Cécile McLorin Salvant has her own healing to do, having recently gone through the sudden death of her long-time collaborator, Lawrence Leathers. Salvant is a once-in-a-generation voice, treasured for her wit and zinging timbral play. Her Newport set, though, was woven through with bittersweet elegy in the form of a centuries-old Irish ballad “Raggle Taggle Gypsy”. Between flawlessly delivered numbers like “Devil May Care” and “Just Come Back to Me” her band paused and Salvant’s unaccompanied voice bathed the fort’s interior with the haunting verses of the ballad. This lilting refrain tinged the whole set with melancholy—even the feather-light swing of her band couldn’t shake off the shadow of loss. Salvant has a way of playing with time—a delayed final note toying with her listeners’ expectations, for example—but in this set she seemed to stop it altogether.

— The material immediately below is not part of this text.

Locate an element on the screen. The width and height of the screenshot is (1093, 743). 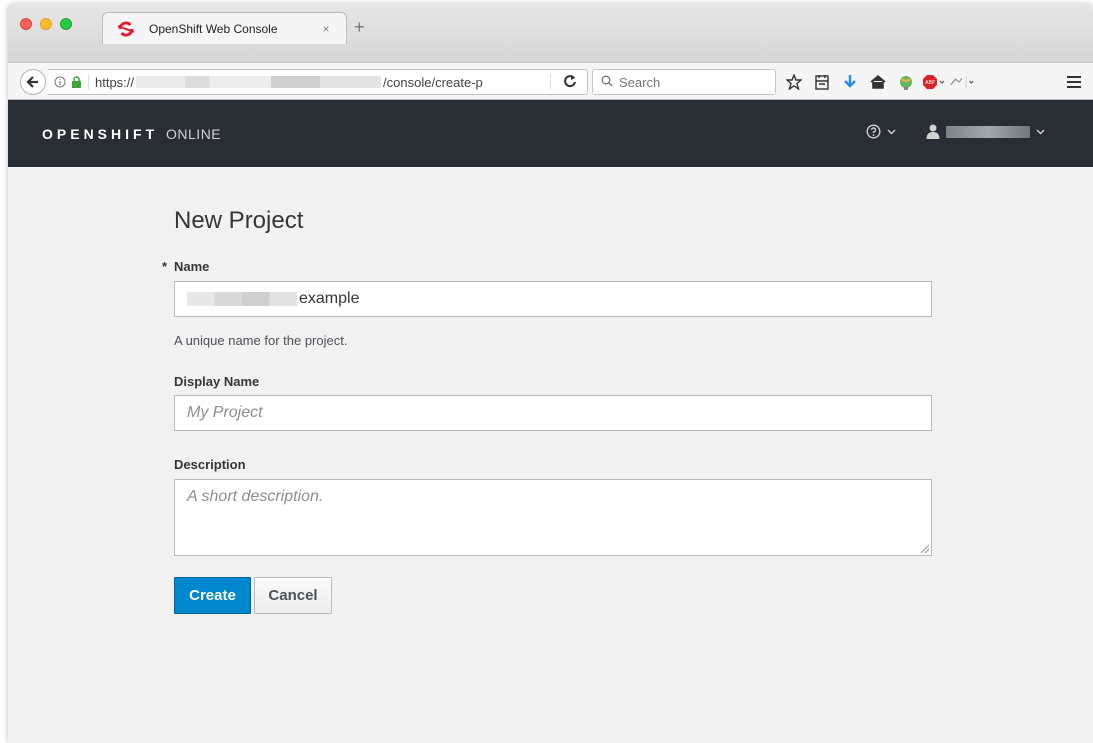
back-button is located at coordinates (33, 82).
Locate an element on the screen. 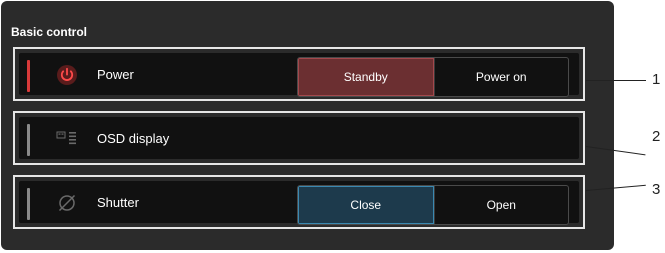 This screenshot has height=253, width=665. power-row: Power Standby Power on is located at coordinates (299, 75).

But not all tributes are laments. Christian Sands arranged a rollicking three piano celebration of the late, great Erroll Garner. Each of the three pianists—Sands, Helen Sung, and Tadataka Unno—took on a Garner classic tune, their own varied styles showcasing a different side of his legacy. Unno’s “My Kick” was the highlight, locking into Savannah Harris’s drums in the single hardest-swinging moment of the weekend. For the last piece, all three pianists took to their keyboards for a sprawling rendition of “Gemini” in a tribute to another late, great pianist: Geri Allen. Three pianos means a whole lot of keys and not all of it worked, but skill and whimsy kept the boat afloat.
All these words and I haven’t yet mentioned Sheila Jordan’s legendary voice, Billy Hart showing all the young drummers how to drive a band, or the just-shy-of-saccharine perfection of the Ron Carter trio’s “My Funny Valentine”. Or Ghost-Note’s funky virtuosity. Or Thundercat’s exhilarating chaos. I haven’t described half of what I saw, and I didn’t see nearly half of what there was to see. The beauty of Newport is that you get to choose your path and it takes genuine effort to find something less than thrilling. Youth is evident everywhere, from audience to performers, as is the fresh perspective that comes with generational turnover. Jazz has mastered a new trick: playing all the history of the music in a way that honors its legacy while freeing us from purism. If the festival reflects the state of jazz (and I think it’s fair to say that it does) then folks: we’re good.